Background/Question/Methods Environmental factors such as soil moisture, temperature and nutrients influence the chemical composition of plant tissues. Resource limitation and stress could cause plants to invest more in secondary metabolites used for defense, including low molecular weight monomeric compounds (phenolics, flavanoids) and large polymeric compounds (lignin, tannins). Though all tannins are composed of polyphenols, their reactivity differs according to the proportions of different subunits, the nature of cross-linkages joining the subunits, and their degree of polymerization. Hence, the biological function of tannin could be structure-dependent. Since tannins are expensive to produce, plants might attain better protection efficiency by producing tannins of different quality, rather than increasing tannin quantity. Alterations in quantity and quality of polymeric compounds can affect various ecosystem processes, including litter decomposition and soil nutrient cycling. Although stress-induced changes in the quantity of secondary metabolite production are well understood, qualitative changes in the structural chemistry of these metabolites are not. We hypothesized that climatic stress induces the production of polyphenols that are structurally different from the constitutive polyphenols, and this difference in structural chemistry will confer a higher reactivity to these stress induced polyphenols. We tested our hypotheses in the Boston Area Climate Experiment (BACE), which exposes an old-field community to four levels of warming (up to 4
oC) and three levels of precipitation (ambient, -50%, and +50% of growing season precipitation) in a factorial design. The difference in structural chemistry of tannins of Acer rubrum were identified based on total content of polyphenols, proportion of hydrolysable to condensed tannins, degree of polymerization, and structural characterization using mass-spectrometry, carbon-13 nuclear magnetic resonance (13C NMR) spectroscopy and Fourier-Transform-Infrared-Spectrometry (FTIR). The structural variations were related to biological reactivity based on protein precipitation assays using various soil enzymes.

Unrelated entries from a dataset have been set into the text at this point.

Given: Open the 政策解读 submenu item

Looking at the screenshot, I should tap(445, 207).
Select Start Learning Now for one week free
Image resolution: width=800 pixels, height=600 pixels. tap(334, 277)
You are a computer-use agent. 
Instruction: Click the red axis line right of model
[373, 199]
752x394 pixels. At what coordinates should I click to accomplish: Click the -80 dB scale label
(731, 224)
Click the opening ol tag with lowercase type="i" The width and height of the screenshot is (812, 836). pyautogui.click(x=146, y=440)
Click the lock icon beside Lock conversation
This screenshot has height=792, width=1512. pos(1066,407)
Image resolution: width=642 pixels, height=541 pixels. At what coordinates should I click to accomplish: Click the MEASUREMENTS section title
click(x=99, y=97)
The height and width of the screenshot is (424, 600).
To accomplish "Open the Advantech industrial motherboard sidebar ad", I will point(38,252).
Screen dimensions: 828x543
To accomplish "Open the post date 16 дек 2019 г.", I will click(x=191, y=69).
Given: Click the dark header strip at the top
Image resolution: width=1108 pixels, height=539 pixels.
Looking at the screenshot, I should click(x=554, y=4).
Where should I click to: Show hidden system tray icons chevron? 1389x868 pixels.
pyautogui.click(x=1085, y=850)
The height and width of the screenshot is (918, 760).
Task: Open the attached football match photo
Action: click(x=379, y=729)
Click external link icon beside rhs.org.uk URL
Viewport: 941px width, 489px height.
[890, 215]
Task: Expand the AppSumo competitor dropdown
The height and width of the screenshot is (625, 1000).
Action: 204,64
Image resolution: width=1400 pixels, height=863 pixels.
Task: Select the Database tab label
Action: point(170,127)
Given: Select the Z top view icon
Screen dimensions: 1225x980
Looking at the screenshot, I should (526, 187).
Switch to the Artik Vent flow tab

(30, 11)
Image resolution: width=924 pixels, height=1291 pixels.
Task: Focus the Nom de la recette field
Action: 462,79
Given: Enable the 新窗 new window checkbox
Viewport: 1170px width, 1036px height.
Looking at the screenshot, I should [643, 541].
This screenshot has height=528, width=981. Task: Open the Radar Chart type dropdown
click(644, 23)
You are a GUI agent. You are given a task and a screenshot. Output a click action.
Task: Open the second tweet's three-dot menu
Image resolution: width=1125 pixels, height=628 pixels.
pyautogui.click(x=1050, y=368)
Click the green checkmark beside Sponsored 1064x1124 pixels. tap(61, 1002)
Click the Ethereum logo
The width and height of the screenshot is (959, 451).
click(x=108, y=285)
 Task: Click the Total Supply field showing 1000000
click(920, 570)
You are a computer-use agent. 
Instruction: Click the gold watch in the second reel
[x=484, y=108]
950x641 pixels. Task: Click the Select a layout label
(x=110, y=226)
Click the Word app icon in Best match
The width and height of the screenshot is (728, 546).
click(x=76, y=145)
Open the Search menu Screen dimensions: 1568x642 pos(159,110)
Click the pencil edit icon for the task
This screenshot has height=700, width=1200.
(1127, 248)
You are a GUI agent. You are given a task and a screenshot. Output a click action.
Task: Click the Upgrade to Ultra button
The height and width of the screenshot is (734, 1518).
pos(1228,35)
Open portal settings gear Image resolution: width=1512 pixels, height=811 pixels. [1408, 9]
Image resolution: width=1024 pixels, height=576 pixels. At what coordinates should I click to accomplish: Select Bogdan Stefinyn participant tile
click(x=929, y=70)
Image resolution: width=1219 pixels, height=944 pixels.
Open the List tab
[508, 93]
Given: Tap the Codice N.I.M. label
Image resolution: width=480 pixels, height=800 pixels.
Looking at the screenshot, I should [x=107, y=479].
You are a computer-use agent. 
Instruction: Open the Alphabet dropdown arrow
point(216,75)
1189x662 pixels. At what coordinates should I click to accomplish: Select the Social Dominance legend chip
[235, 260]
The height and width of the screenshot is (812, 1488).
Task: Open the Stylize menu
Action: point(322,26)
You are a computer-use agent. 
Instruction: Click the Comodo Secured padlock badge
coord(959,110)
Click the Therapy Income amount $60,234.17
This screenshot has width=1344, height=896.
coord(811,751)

Results/Conclusions The tannin yield from stressed treatments (high temperature + drought) was twice as high as from ambient treatments. However, the total Folin polyphenols did not show any significant difference among the various climatic treatments. The condensed tannins (CT, acid-butanol) were high in wet treatments, where as the hydrolysable tannins (HT, methylation-HPLC) were significantly higher than ambient in drought stressed treatments. The abundance of HT was further confirmed by the 13C NMR, and the CT in stressed treatments was predominantly composed of procyanidins. The tannins from drought stress treatments were highly reactive and precipitated significantly higher amount of soil enzymes. The effect of the above structural alterations in soil nutrient cycling will be discussed.